Activity: For each line below that contains the string "section", copy that line.

Data shown:
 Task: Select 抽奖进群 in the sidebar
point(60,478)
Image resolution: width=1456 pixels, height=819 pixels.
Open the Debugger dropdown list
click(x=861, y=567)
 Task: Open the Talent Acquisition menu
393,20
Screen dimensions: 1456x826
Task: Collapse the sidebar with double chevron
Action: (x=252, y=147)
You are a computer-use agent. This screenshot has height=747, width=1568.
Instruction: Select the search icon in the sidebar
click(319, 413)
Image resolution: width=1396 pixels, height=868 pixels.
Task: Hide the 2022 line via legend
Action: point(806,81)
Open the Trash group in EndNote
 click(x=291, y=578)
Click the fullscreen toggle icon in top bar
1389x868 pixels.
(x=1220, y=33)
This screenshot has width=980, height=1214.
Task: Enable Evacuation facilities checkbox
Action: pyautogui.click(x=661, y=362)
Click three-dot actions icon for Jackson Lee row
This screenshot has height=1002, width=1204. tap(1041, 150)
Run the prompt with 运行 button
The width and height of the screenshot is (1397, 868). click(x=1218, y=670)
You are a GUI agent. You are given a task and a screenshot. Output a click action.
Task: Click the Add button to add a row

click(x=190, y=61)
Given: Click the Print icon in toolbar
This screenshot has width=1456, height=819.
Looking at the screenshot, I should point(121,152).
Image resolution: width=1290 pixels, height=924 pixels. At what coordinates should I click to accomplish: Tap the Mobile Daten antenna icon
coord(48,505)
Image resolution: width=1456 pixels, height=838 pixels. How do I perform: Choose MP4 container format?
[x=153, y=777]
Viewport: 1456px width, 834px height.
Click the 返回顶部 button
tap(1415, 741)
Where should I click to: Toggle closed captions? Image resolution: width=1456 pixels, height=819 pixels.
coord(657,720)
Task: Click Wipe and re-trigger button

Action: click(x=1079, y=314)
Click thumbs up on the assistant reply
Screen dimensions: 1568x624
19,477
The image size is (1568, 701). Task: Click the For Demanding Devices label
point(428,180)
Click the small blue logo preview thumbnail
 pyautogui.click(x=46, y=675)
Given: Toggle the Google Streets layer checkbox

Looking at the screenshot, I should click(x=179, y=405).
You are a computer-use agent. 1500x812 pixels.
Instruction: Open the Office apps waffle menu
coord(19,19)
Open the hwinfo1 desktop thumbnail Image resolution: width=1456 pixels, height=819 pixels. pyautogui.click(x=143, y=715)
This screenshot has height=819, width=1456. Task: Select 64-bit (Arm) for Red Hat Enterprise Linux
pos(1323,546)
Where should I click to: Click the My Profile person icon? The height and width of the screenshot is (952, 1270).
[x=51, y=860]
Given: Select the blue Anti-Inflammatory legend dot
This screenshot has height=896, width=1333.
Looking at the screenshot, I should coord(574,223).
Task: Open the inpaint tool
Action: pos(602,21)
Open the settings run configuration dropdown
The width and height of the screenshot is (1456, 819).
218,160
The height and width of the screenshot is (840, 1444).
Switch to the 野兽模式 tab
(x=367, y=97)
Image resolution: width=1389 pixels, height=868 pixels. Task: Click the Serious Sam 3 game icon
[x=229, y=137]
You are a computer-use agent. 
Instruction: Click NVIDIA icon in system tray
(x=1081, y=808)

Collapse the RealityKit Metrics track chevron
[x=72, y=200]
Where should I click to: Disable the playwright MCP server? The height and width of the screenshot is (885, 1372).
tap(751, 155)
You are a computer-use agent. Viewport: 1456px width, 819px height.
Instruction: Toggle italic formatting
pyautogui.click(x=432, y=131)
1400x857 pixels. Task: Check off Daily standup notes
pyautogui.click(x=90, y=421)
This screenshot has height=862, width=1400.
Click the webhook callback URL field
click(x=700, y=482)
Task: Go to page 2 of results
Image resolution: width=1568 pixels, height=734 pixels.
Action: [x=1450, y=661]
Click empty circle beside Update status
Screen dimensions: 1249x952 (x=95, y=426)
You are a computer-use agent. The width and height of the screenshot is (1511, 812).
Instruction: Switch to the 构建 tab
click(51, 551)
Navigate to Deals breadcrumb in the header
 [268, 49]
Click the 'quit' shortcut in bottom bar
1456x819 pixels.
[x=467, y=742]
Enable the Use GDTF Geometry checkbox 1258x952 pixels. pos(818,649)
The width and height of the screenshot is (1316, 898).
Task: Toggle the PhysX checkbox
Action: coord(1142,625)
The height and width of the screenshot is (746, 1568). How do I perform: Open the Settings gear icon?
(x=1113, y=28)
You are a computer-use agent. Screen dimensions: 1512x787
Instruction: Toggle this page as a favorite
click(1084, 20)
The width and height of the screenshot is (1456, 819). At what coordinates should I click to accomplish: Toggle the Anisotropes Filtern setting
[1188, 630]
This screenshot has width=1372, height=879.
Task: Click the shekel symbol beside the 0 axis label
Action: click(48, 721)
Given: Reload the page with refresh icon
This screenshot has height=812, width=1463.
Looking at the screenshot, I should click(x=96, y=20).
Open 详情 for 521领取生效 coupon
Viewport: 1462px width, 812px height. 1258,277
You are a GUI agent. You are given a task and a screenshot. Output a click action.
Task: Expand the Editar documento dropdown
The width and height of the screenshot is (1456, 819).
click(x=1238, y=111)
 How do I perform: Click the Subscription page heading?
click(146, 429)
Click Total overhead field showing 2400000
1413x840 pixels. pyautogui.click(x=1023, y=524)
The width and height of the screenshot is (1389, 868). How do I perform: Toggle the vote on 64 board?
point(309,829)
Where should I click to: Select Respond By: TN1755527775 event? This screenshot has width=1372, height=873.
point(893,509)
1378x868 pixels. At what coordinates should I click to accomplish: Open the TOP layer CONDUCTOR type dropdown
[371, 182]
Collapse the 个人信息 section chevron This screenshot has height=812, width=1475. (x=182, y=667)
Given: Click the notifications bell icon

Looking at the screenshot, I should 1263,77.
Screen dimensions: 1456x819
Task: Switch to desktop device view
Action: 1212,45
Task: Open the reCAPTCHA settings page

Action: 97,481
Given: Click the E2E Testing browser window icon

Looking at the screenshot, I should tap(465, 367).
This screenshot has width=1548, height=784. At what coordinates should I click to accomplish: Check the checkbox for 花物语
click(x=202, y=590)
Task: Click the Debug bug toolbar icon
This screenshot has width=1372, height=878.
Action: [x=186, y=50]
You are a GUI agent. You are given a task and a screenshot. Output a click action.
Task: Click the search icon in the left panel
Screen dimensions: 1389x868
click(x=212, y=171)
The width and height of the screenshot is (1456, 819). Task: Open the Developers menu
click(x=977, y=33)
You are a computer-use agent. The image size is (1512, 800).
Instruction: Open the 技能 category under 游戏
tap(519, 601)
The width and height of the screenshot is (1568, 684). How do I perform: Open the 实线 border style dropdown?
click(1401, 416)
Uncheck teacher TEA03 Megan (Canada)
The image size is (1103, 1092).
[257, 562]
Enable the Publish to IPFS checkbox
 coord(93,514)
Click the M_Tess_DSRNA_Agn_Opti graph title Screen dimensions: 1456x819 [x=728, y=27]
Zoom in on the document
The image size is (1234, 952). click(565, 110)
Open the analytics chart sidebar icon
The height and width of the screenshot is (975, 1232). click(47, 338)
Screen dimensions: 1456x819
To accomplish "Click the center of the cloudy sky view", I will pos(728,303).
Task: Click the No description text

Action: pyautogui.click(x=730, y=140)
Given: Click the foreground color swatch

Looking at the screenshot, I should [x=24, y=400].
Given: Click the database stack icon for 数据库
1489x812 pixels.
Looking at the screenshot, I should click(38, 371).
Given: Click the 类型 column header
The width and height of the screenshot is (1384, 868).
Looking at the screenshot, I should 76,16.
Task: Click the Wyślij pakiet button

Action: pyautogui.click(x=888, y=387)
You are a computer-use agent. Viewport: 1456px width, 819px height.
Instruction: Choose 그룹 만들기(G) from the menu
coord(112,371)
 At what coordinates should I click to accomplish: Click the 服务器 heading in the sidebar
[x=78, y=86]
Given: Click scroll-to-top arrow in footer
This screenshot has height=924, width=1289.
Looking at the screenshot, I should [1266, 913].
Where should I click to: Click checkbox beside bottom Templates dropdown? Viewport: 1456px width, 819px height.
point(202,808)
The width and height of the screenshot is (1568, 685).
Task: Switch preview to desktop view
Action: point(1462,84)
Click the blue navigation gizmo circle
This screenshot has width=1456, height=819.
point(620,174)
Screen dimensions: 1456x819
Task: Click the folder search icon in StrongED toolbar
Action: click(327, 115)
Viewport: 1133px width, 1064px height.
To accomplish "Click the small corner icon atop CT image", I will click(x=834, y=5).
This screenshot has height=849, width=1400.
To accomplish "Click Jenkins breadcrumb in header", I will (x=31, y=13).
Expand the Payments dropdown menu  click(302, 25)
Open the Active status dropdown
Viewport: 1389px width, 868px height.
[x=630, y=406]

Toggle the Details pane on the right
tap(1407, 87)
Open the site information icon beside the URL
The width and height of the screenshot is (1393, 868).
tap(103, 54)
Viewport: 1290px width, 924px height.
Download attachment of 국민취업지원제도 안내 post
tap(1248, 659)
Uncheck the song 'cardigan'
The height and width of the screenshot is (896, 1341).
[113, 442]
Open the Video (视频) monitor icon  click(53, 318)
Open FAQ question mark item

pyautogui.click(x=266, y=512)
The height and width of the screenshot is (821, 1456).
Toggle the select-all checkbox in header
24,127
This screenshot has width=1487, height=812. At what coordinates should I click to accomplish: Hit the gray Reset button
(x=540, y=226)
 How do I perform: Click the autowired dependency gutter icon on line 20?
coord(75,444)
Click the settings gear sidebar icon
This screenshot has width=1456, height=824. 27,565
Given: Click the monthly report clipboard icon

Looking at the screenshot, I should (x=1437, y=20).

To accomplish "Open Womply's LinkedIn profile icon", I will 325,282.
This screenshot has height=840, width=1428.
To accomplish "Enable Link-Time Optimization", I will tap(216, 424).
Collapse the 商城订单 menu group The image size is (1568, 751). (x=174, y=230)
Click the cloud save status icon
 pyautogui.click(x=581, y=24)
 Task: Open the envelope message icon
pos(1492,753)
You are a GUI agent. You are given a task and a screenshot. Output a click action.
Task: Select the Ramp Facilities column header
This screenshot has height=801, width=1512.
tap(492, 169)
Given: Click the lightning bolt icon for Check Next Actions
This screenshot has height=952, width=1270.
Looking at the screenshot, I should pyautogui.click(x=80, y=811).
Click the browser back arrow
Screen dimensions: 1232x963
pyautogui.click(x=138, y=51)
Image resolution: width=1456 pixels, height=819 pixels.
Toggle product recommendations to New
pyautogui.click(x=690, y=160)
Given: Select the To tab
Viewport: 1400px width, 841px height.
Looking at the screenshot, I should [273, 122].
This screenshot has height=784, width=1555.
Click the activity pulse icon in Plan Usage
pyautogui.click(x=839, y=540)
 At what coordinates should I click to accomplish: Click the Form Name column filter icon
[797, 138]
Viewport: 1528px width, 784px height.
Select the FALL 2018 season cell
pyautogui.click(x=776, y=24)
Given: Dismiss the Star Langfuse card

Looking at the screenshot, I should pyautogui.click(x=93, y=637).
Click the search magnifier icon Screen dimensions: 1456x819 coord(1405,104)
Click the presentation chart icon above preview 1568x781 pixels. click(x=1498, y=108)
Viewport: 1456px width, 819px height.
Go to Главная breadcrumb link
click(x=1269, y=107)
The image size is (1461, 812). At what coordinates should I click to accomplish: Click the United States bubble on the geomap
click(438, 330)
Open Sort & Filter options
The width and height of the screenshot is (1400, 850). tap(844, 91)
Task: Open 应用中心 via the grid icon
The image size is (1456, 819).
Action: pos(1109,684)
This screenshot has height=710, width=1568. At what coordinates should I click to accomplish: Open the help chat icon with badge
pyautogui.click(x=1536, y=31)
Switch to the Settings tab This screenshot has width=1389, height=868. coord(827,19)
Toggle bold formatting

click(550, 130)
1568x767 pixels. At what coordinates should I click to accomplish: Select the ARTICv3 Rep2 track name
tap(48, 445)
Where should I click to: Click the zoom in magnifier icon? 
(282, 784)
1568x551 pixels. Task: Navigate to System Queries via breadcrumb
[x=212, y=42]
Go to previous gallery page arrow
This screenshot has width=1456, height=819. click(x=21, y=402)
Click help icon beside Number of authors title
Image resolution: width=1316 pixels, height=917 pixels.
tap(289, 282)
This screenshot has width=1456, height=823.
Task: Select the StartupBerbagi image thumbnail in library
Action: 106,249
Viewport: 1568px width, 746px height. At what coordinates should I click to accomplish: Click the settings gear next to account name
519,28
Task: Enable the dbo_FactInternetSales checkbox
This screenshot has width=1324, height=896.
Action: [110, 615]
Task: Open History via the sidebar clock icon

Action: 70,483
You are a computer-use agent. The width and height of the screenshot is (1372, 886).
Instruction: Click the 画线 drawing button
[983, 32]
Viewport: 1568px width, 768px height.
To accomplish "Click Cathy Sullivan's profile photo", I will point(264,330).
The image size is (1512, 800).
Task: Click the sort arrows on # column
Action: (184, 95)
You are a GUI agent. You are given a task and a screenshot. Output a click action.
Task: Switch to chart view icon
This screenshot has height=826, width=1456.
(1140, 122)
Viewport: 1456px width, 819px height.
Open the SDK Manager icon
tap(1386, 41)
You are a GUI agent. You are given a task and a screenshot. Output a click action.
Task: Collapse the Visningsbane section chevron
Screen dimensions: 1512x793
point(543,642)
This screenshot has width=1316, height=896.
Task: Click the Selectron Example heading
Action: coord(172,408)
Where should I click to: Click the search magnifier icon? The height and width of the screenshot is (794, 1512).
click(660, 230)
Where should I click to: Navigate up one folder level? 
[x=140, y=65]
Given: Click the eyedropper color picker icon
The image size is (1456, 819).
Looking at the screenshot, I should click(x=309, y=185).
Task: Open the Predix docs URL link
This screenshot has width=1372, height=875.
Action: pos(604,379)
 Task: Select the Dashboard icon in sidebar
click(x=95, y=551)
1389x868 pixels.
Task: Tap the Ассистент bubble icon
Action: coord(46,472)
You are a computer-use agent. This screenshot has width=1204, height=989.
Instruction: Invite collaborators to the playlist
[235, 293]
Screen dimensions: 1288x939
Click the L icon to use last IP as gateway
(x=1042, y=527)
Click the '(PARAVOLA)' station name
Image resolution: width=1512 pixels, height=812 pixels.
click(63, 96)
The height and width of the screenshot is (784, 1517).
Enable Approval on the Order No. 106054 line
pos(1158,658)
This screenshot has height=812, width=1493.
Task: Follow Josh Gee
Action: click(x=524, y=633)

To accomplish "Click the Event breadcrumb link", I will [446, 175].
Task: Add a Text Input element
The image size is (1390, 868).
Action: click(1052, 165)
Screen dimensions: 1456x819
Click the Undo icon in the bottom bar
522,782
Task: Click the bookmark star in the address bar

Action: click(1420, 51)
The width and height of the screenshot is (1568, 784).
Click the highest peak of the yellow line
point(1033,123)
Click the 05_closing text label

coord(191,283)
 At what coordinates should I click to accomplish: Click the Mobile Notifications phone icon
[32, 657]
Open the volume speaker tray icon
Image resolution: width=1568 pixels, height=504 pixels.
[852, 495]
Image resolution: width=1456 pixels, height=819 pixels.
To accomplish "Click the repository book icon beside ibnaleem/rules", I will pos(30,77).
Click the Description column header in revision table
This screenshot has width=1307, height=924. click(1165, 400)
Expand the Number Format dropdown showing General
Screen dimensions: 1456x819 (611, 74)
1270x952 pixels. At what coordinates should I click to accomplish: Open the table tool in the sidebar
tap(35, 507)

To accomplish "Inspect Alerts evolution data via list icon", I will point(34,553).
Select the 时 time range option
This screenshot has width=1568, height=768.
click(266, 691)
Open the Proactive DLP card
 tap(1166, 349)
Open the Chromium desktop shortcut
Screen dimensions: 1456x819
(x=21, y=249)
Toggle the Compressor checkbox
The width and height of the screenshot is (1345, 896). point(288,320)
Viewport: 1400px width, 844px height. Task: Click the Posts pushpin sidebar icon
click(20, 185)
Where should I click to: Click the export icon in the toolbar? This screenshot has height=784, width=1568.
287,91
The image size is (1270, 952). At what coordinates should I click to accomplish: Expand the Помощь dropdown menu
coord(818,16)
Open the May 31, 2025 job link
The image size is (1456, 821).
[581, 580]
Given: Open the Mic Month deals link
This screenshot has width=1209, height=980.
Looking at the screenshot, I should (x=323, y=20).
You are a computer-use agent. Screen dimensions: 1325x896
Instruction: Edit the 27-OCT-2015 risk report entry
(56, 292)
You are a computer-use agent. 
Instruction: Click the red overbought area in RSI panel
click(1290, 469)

Answer space:
Collapse the 个人信息 section chevron This screenshot has height=812, width=1475. (x=182, y=667)
Task: Collapse the Visningsbane section chevron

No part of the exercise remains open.